(Collected data entries)

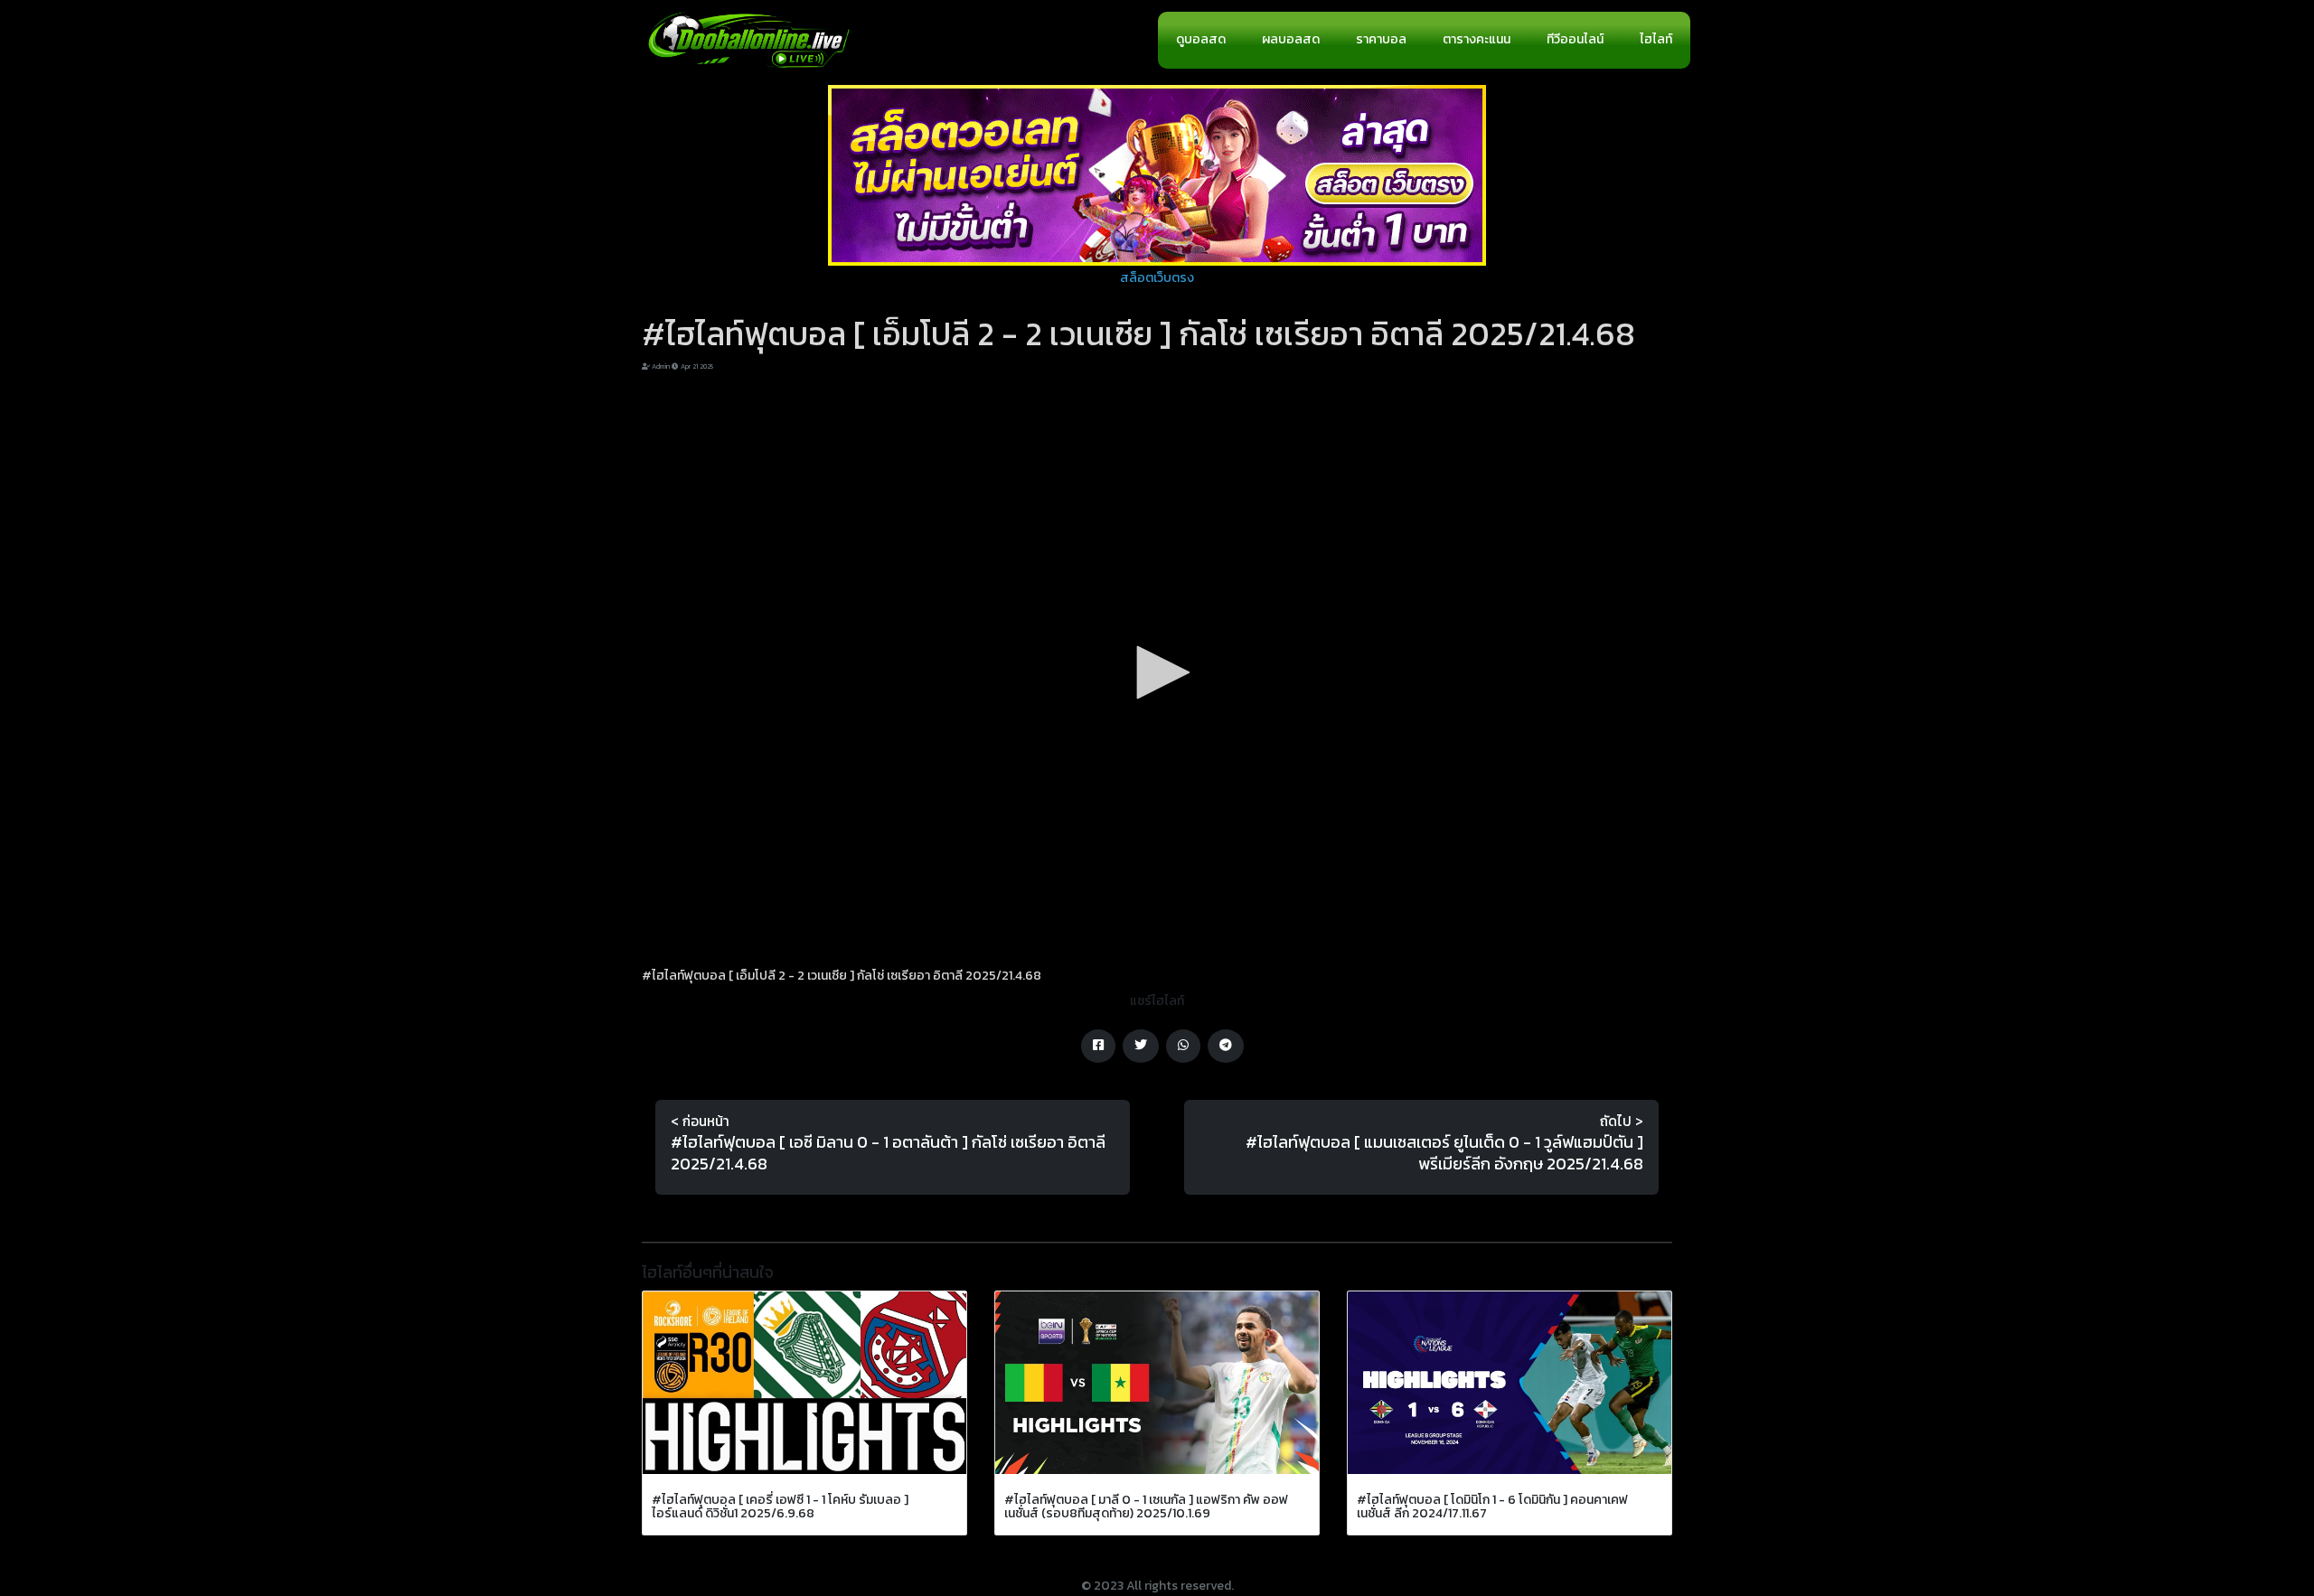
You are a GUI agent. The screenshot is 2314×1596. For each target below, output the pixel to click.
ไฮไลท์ (1656, 39)
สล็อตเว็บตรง (1157, 277)
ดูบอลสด (1201, 39)
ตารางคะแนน (1476, 39)
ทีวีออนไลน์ (1575, 39)
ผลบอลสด (1291, 39)
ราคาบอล (1381, 39)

Task to complete –
Exactly the lines from the one containing "ไฮไลท์ (1656, 39)" to the final line of the entries must be restated, and no others.

Answer to the exercise –
ไฮไลท์ (1656, 39)
สล็อตเว็บตรง (1157, 277)
ดูบอลสด (1201, 39)
ตารางคะแนน (1476, 39)
ทีวีออนไลน์ (1575, 39)
ผลบอลสด (1291, 39)
ราคาบอล (1381, 39)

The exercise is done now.